There have been a flurry of news reports lately on the swelling prospects of railroad companies. The Wall Street Journal weighed in (http://blogs.wsj.com/marketbeat/2010/07/13/csx-earnings-the-view-on-the-stuff-moving-business/?mod=yahoo_hs) after a “rosy” second quarter results report from railroad industry giant Jacksonville, FL-based CSX Corporation (NYSE: CSX, http://www.csx.com), a national hauler of freight and passengers. The Economist lauded America’s freight railway system as “the world’s best” (http://www.economist.com/node/16636101) but warned that new proposals for high-speed passenger railways could endanger the system. As for the new FREIGHT Act, Progressiverailroading.com did a nice job of covering the the possibilities the legislation offers the railroads (http://www.progressiverailroading.com/news/article.asp?id=23896) , suggesting the Act “seeks to ‘transform’ U.S. transportation.”
Many of the large cap railroad companies have already been on a roll, thanks largely to increasing freight volumes and cost control measures, particularly Omaha, NE-based Union Pacific (NYSE: UNP, http://www.up.com). Longbow Research Analyst Lee Klaskow noted that UNP has “transformed itself from an industry laggard to an industry leader.” Its stock price was transformative as well, resting at $69.12 as recently as July 21 but closing after hours July 26 at $75.76.
There are even a few small cap stocks to play in this sector. Worcester, MA-based Providence and Worcester Railroad Co. (Nasdaq: PWX, http://www.pwrr.com), an interstate freight carrier operating in New York, Rhode Island, Massachusetts and Connecticut, is tiny by railroad standards, just over $58 million in market cap. And it trades by appointment, averaging only 1,350 in volume per day. A bit larger ($1.7 billion market cap) is Greenwich, CT-based Genesee & Wyoming Inc. (NYSE: GWR, http://www.gwrr.com), which owns and operates short line and regional freight railroads in the U.S., Australia, Canada and the Netherlands. It’s stock has been thriving and jumped up $2.47 to $41.26 on July 26, nearly all the way up to its 52-week high of $41.62 reached last April.
A small, pre-revenue passenger train, Las Vegas-based Las Vegas Railway Express * (OTC:BB: XTRN.OB, http://www.xtrainvegas.com) has created the XTrain which, once it’s rolling, aims to make the five-hour trip through the desert from LA to Las Vegas a whole lot more fun and more friendly to the environment.
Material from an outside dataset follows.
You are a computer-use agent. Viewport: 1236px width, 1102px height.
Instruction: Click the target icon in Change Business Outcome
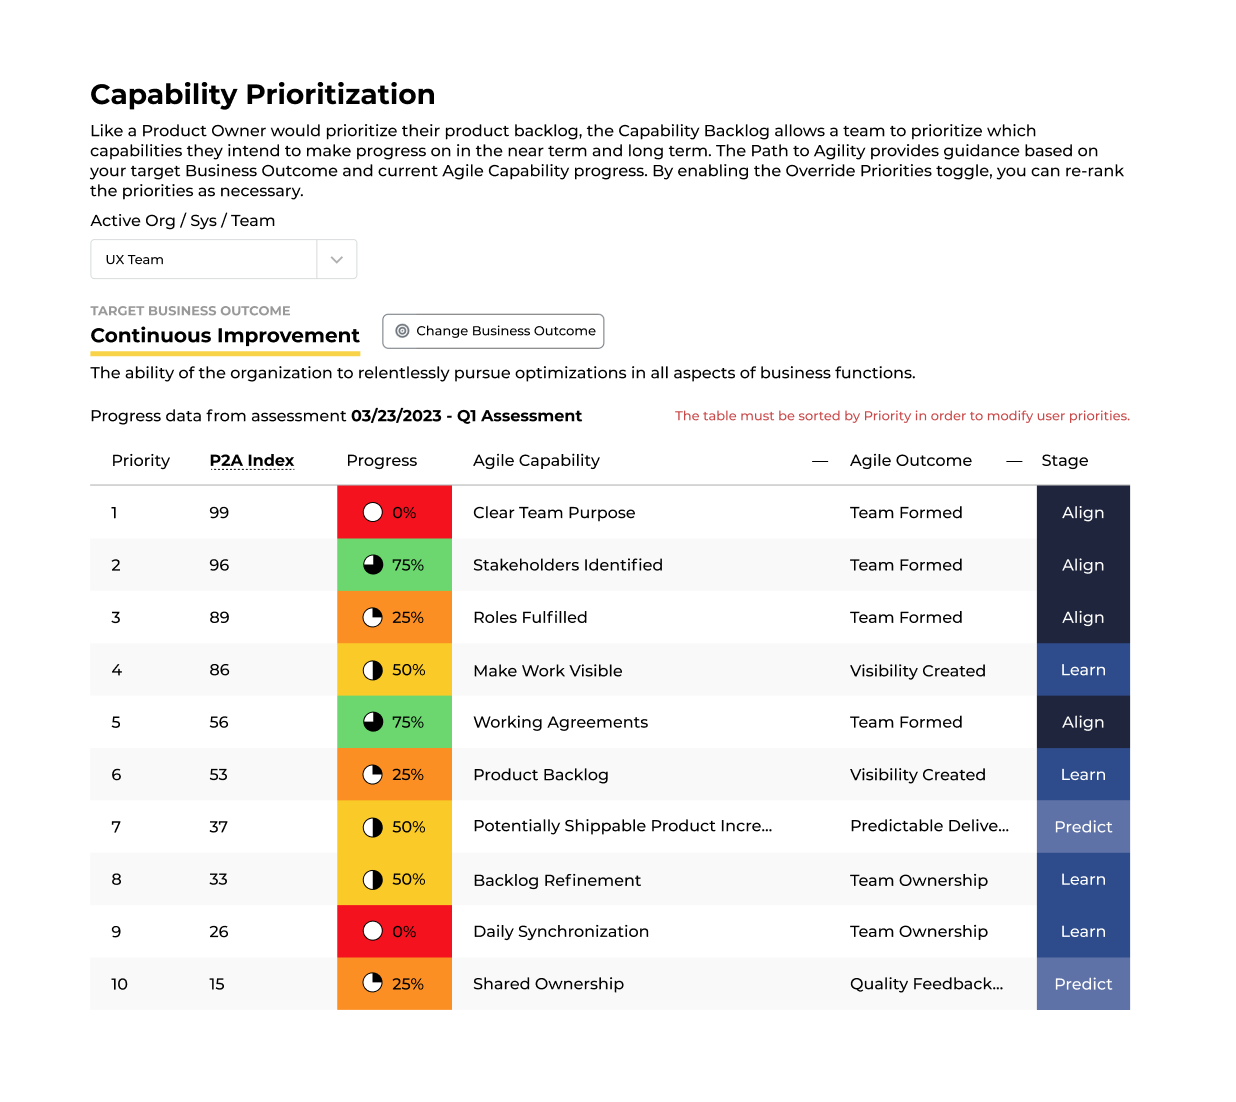402,331
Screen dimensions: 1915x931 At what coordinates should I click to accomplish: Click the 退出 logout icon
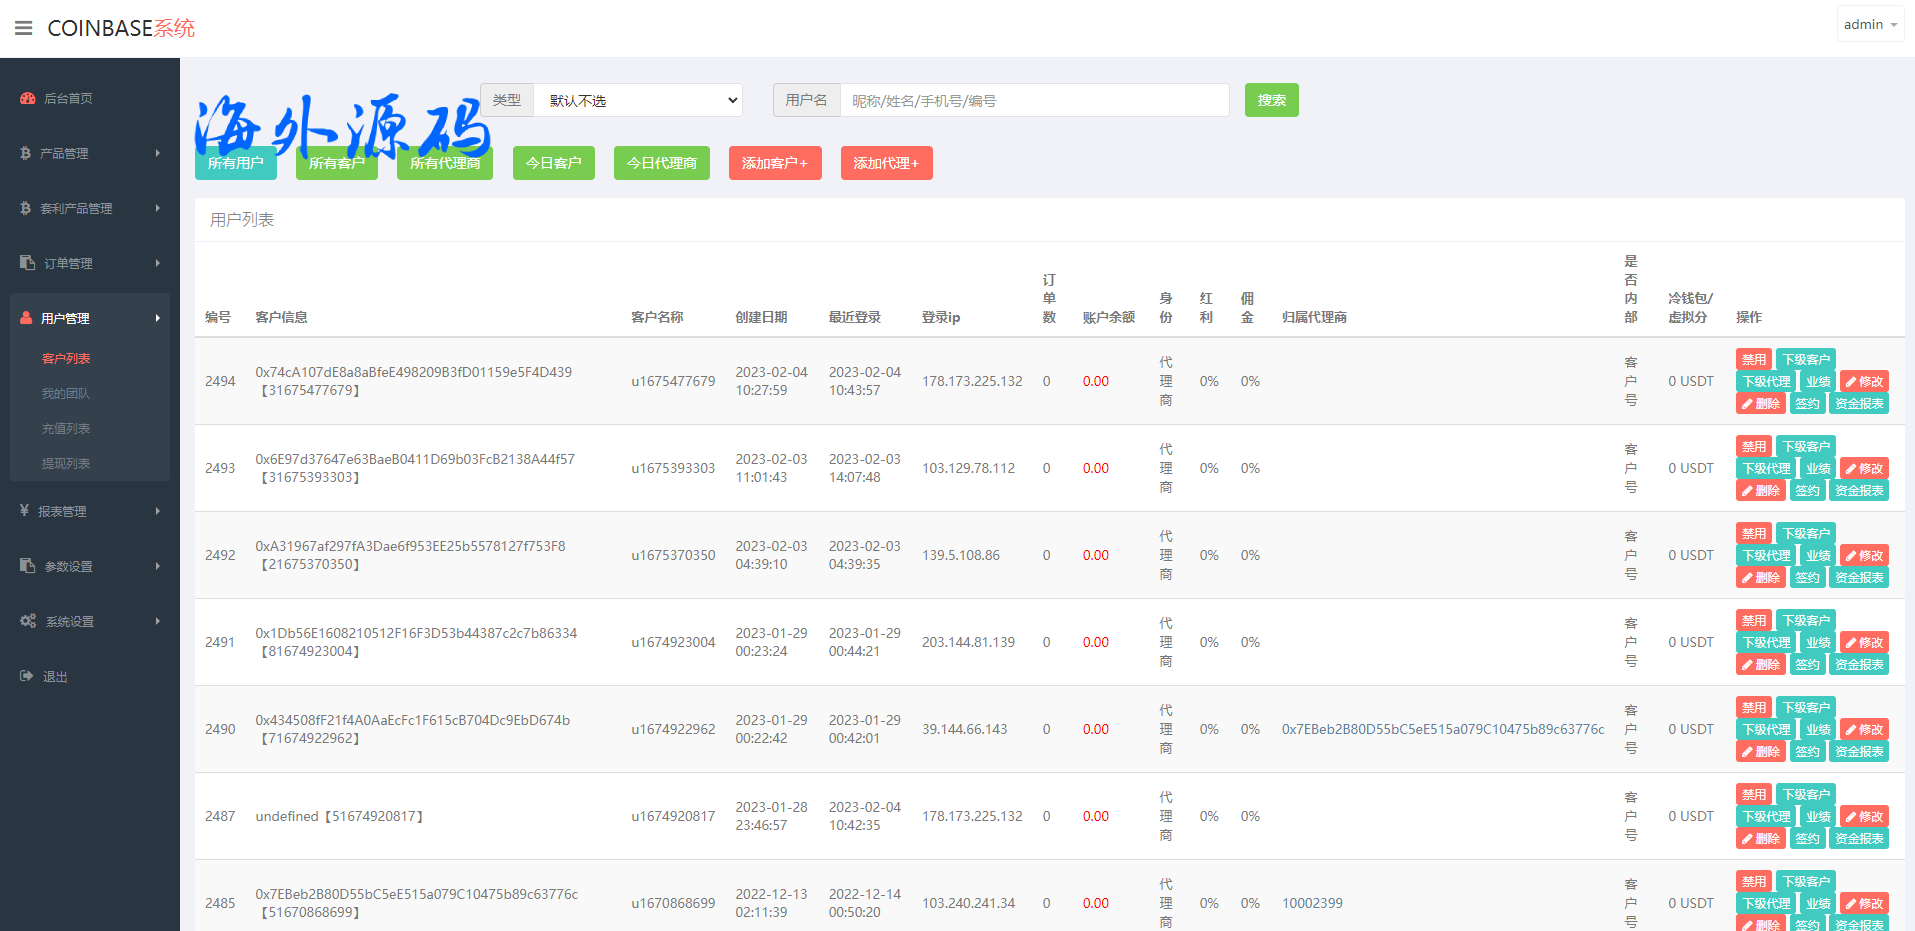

It’s early for investors, which is why the stock is still very cheap (25 cents). But one word in a statement from American Association of Railroads President and CEO Edward Hamberger might be a good omen. Commenting on the FREIGHT Act Hamberger said: “This bill recognizes the importance of rail…as the safest, most fuel efficient and highly cost-effective way to move both people and goods.” (The italics are mine) Perhaps passenger trains, as well as the freights, may be beneficiaries of the bill.